Posts Tagged: search


11
Sep 08

Search, Lifestreaming and Outsourcing

Google’s Marisa Mayer has written a post about the future of search.  There are a lot of non-trivial problems in some of the scenarios she describes, but I see others – such as location-assisted search – as very useful next steps.  The real point here is that our metaphors of search will change; right now, we use text to sum our anomalous knowledge state, but in the future our location, or relative position in a social network, or even everyday analytics like the outside temparature may guide and inform our searches.  The real next steps in search are the integration and vectoring of search using such data.  To experience this, do a location-based search in Google maps on the iPhone – this is a very early snippet of the future.

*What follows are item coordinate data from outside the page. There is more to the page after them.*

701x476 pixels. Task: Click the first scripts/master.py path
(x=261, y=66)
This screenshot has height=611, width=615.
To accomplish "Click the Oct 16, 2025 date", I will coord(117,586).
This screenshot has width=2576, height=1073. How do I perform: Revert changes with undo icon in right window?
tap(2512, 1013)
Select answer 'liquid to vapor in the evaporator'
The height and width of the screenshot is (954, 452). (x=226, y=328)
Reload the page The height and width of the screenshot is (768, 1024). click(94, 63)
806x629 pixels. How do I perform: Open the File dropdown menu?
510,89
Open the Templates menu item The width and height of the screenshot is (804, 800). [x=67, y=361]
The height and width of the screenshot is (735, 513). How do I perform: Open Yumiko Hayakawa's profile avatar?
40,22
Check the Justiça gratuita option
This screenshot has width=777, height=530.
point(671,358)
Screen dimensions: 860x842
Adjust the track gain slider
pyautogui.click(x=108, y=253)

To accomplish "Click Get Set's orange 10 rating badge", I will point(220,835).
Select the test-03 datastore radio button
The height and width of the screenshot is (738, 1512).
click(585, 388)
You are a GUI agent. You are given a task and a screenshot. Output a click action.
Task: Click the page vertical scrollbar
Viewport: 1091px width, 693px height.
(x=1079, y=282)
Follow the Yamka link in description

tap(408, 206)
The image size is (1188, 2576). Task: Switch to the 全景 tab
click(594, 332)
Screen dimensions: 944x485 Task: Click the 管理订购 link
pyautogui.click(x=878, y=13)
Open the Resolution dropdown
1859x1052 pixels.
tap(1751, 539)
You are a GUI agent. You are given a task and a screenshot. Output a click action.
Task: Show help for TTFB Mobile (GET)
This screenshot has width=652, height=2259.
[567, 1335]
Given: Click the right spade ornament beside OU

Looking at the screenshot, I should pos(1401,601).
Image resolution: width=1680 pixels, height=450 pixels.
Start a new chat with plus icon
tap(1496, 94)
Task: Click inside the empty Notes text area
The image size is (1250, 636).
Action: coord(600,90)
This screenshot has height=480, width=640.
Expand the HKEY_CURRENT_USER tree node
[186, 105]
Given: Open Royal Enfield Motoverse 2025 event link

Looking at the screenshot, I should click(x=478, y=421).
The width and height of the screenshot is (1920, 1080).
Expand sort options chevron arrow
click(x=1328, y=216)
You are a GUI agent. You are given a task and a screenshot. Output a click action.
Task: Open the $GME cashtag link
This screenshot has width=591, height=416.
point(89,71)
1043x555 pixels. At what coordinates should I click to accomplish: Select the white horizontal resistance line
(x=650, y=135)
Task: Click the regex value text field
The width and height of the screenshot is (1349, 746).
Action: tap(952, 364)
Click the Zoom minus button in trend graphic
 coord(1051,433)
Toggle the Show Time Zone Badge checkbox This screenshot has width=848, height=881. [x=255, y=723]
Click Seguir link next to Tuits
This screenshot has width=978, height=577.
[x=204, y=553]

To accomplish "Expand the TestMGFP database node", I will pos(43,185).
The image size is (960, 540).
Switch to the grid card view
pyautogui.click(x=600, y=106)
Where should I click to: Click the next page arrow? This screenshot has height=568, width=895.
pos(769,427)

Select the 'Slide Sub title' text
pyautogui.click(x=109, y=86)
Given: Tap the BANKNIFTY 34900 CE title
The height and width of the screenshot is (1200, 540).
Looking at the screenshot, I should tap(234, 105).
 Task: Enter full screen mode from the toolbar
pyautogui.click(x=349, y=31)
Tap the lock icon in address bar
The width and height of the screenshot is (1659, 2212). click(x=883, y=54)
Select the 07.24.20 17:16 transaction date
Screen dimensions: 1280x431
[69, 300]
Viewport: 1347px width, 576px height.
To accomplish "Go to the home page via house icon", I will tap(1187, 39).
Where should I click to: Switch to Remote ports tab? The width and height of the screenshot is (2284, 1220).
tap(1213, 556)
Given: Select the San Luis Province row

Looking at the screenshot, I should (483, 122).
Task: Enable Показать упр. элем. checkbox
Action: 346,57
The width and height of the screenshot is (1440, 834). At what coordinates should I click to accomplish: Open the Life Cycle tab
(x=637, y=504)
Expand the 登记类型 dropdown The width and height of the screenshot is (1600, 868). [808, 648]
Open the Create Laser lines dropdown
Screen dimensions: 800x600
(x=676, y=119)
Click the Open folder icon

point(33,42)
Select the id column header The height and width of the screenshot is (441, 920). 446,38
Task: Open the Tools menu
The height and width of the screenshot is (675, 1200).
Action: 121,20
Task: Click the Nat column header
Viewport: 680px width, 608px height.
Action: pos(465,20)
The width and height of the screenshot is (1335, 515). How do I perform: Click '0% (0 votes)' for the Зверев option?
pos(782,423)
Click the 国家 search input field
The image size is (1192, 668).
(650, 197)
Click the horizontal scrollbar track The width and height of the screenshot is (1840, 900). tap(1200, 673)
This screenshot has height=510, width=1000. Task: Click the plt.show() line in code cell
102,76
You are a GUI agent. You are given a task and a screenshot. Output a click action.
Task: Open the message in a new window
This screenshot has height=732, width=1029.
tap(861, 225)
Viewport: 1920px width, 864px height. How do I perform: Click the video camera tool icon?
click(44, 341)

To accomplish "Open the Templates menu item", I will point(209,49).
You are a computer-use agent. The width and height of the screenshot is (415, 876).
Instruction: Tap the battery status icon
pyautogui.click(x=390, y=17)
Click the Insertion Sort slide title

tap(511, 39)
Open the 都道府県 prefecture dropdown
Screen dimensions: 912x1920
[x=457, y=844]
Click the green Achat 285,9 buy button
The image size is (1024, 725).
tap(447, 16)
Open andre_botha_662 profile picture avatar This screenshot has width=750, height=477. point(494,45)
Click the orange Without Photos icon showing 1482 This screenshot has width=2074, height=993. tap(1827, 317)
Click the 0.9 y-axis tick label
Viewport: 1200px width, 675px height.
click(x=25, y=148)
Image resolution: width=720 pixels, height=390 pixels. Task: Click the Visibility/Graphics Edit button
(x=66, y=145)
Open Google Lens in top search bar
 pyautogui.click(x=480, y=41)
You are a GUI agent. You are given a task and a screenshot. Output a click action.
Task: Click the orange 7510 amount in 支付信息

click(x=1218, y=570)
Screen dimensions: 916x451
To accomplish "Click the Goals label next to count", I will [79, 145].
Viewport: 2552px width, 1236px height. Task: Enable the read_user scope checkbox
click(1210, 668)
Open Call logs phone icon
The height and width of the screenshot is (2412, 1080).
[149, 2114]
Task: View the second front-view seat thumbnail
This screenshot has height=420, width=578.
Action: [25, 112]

The WaPo writes about Lifestreaming (or more appropriately, Datastreaming).  This article focuses on everyday data collection and the tools we use to collect and share such data.  I see Datastreaming as the vanguard of ubiquitous computing.  That is, ubicomp isn’t Bell’s SenseCam, but rather the collection of streams we choose to share (as well as those recorded about us).  Server logs, surveillance cameras, datastreams, lifestreams – these are the “streams” we should be building ubicomp applications to use and support (rather than the traditional paradigm of us integrating ubicomp into our lives).  Chris Messina, featured in the article, delivers another fantastic blog entry, providing a little more background on the article.

Finally, Andy Baio recounts turning to Mechanical Turk to analyze Girl Talk’s new album.  Turking research is an emergent trend – Brynn Evans recently ran a study, and Ed Chi’s group had a CHI paper on MT methods.  I’m sure there are plenty more examples.


6
Jun 08

Searching Twitter Better

Update: See Backtweets.com.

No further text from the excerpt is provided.